Some will say that nothing matters because a peace deal is impossible because the Palestinians are unreasonable – especially as evidenced in their insistence on the so-called Right of Return, which played a key role in scuttling several far-reaching Israeli peace offers in the past. And this is true.
But there is a difference between maintaining the status quo while seeking opportunities (perhaps unilateral) for change – and continuing to pour settlers into the territory. Every day that passes and settlers are added brings Israel closer to the point of no return at which it will find itself facing Palestinian demands for annexation and citizens’ rights that will reflect the reality of its control. It would end Zionism and so Israel will resist, but make no mistake: that way lie sanctions and global pariah status.
Is there hope that Bennett might not only understand all this but act? I note that he is advised by historian Micah Goodman, who made a mark with his book Catch 67. That book argued that both the Left and Right are correct in that the occupation is bad for Israel but also it cannot currently be ended, and so the conflict must be managed.
That is not inconsistent with freezing the settlements (with the possible exception of a few that are directly next to the 1949 armistice lines).
If Bennett were to agree to this, the result would be an instant outpouring of good will from the region and the world (and also his coalition). He would stand for something, and he might become a real leader to the remaining pragmatic right-wingers. It would also be a signal to Israelis who seek to end the occupation that his joining with the center-left was not just a stunning gambit to become prime minister.
The pressure would shift to the Palestinians to respond in kind, perhaps by the summer 2023 deadline for the moderate Yair Lapid to take over as prime minister.

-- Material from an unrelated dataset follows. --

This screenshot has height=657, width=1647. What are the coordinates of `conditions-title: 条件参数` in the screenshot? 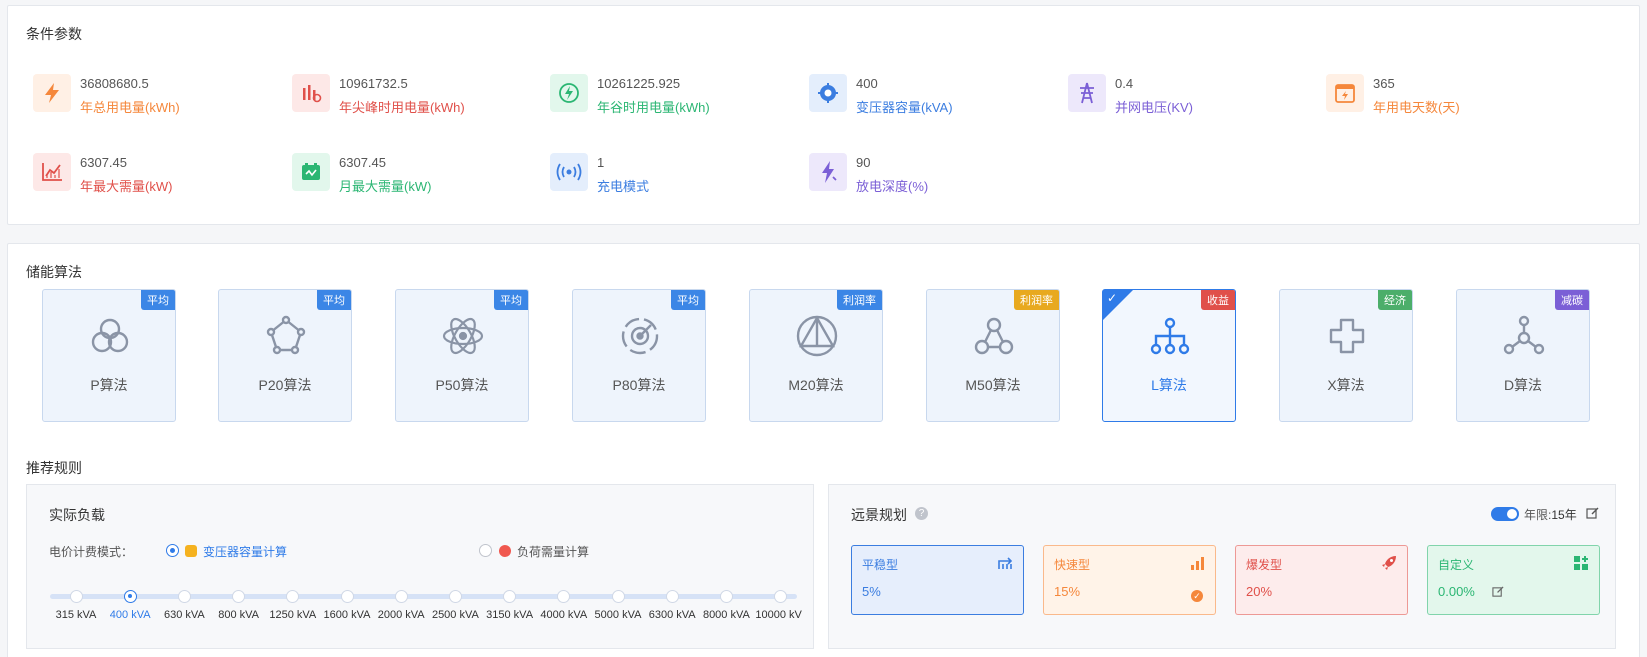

What might the Palestinians do? They might have an honest internal discussion on the notion that millions of descendants of Palestinian refugees have a “right” to return to ancestral areas in Israel. It would take courage, but they probably know this idea is standing in their way, and the Sunni part of the Arab world is losing patience with their cause.
Tens of millions of people were dislocated in World War II and its aftermath as the colonial era ended, in part in a movement to create viable nation-states. Germans are not returning to the Sudetenland (though they could under the EU) and Pakistanis do not have any “right” to return to Mumbai. Turks and Greeks, internally displaced people by the tens of millions in Red China and the Soviet Union – none of their descendants are running around with rusty keys demanding “rights” to return.
In the case of Israel/Palestine, a return would oppose the very demographic logic that might compel Israel to divest itself of strategic territory. Palestinians have argued Israel should accept the principle since few would actually arrive; that would be insane. One can speak of compensation at the most.
That’s what we might hope for in the two years of Bennett: Israel admitting settlement in most parts of the West Bank is wrong, and Palestinians admitting that the return is nonsense. After that, there may be chances for an amicable divorce.